#### [THE TASK]
Write each line out exactly, from the one containing "You are a computer-use" through the final line of the data, and keep pictures out of the copy.

[Stored records]
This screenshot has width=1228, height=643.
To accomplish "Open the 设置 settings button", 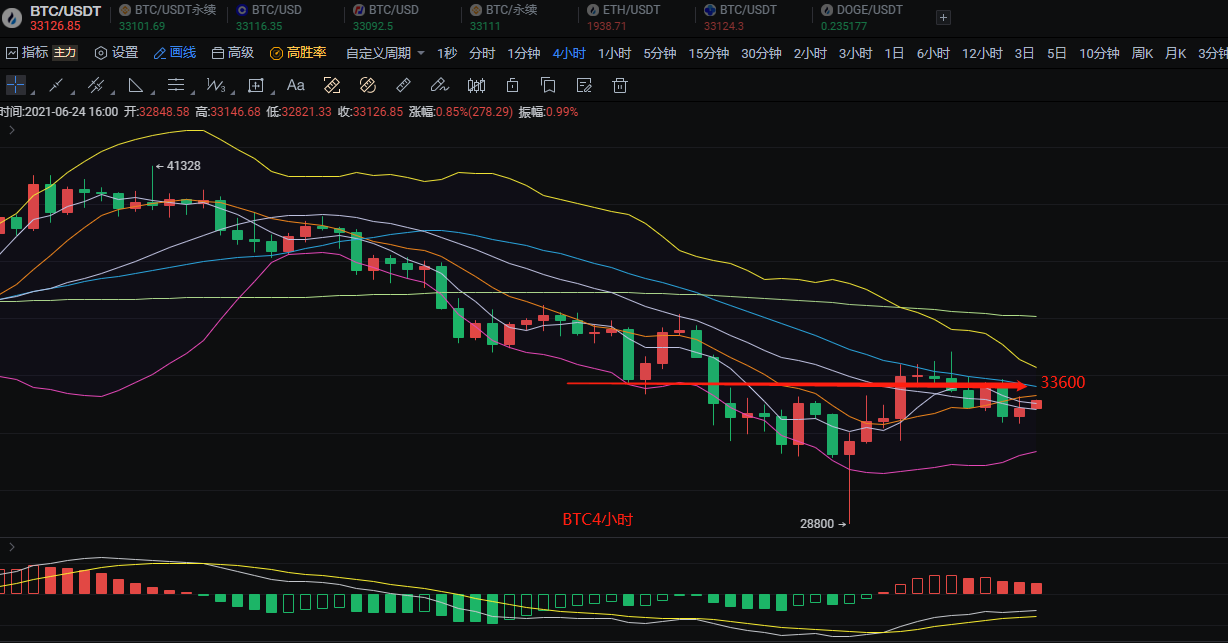I will click(x=116, y=53).
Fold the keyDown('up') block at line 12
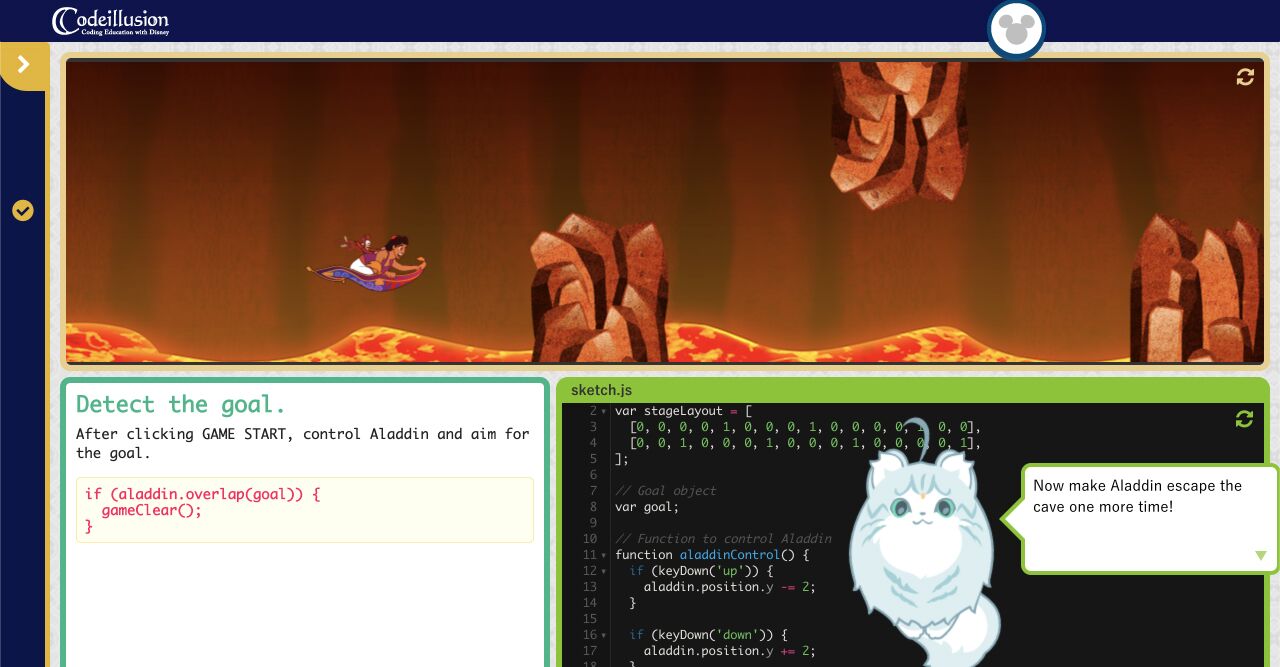Image resolution: width=1280 pixels, height=667 pixels. (x=604, y=571)
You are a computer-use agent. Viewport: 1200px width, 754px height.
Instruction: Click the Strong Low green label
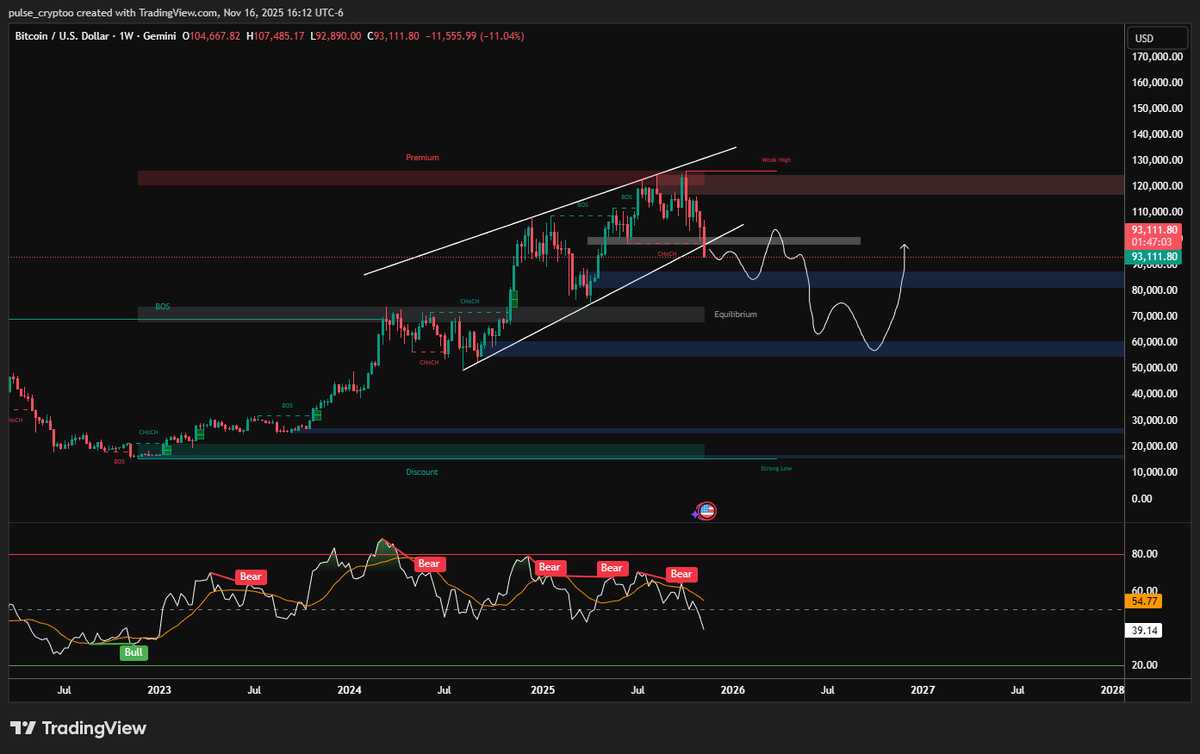click(x=776, y=467)
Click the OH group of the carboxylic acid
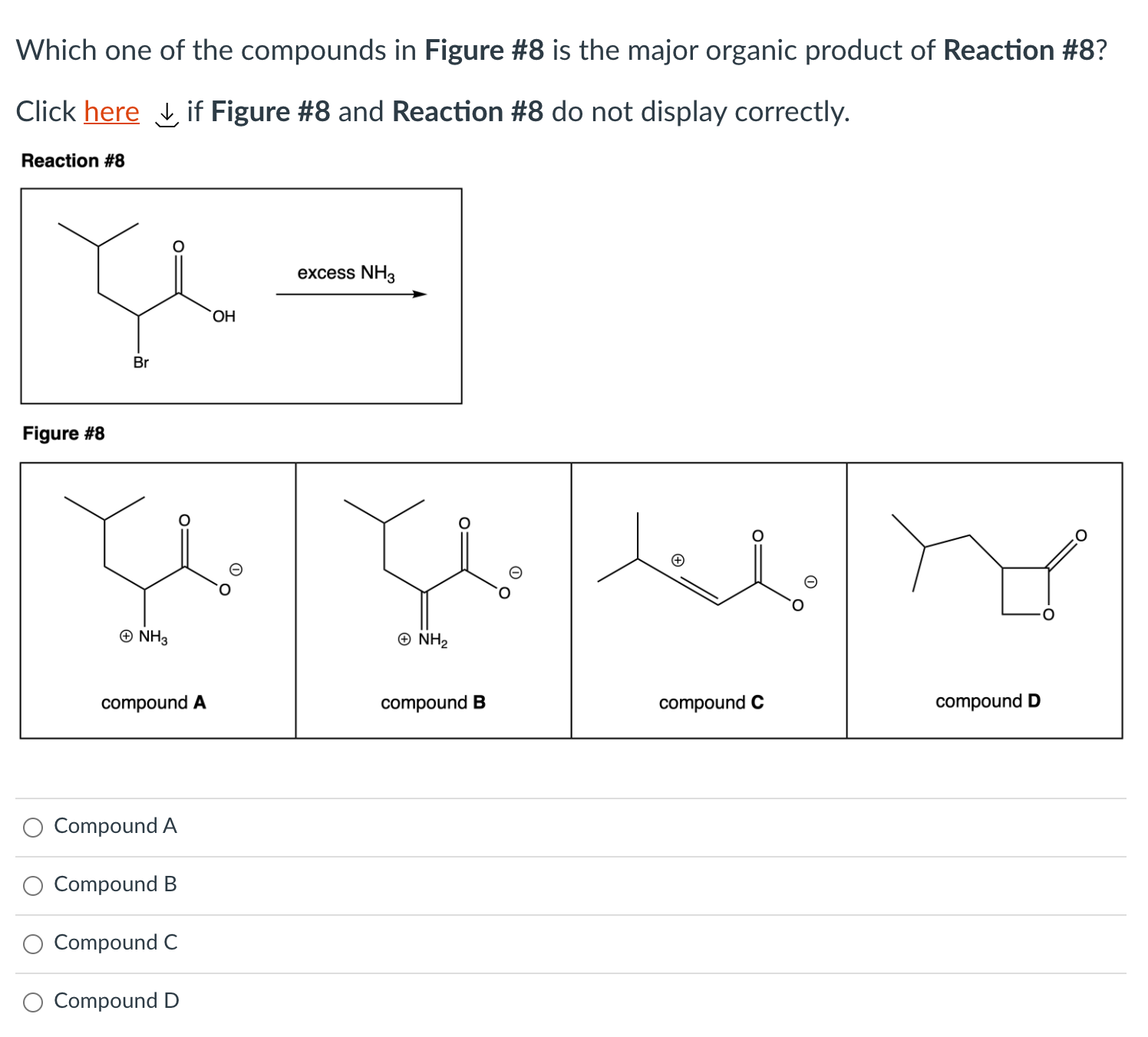The height and width of the screenshot is (1037, 1148). pyautogui.click(x=224, y=316)
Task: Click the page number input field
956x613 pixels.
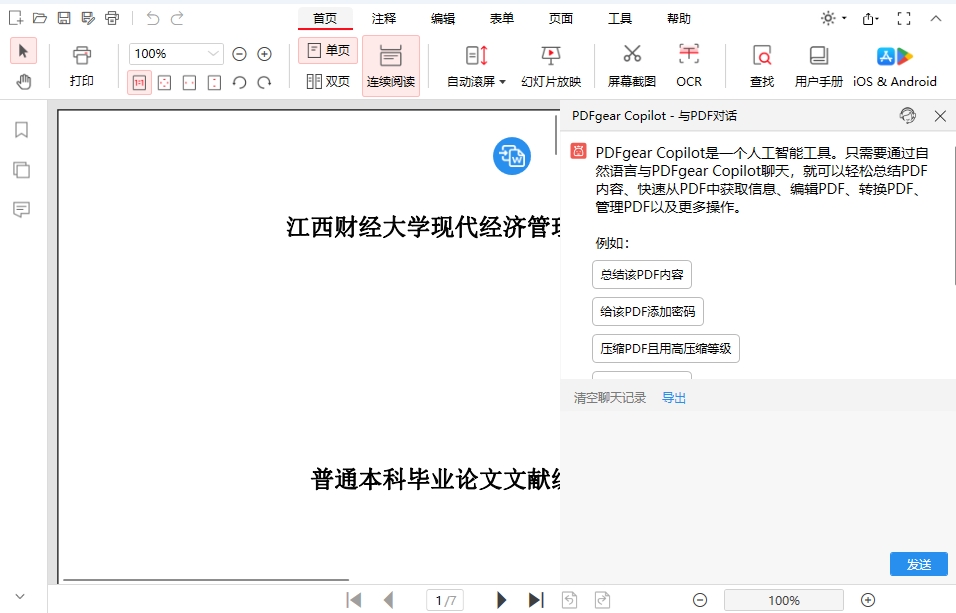Action: tap(444, 600)
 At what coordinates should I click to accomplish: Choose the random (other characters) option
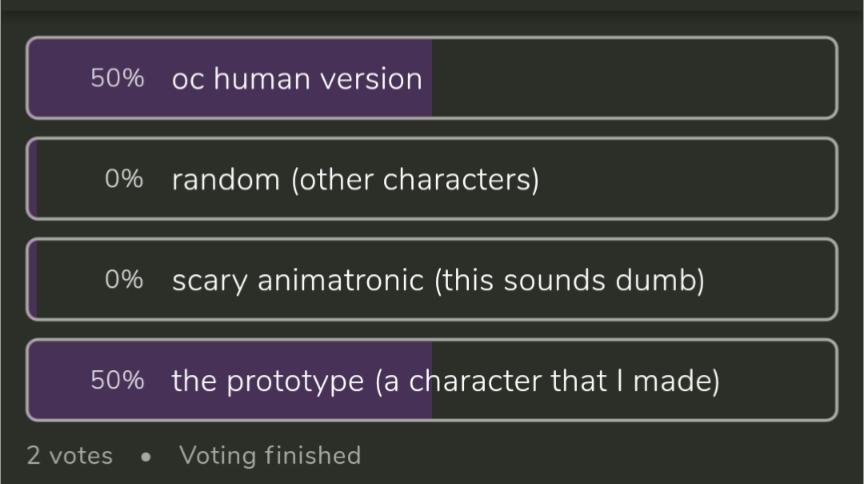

#### [PROBLEM SOLUTION]
You are a computer-use agent. Viewport: 1200px width, 754px height.
Instruction: Click the Strong Low green label
click(x=776, y=467)
Click the OH group of the carboxylic acid
The height and width of the screenshot is (1037, 1148). pyautogui.click(x=224, y=316)
Task: Click the page number input field
956x613 pixels.
Action: tap(444, 600)
 At what coordinates should I click to accomplish: Choose the random (other characters) option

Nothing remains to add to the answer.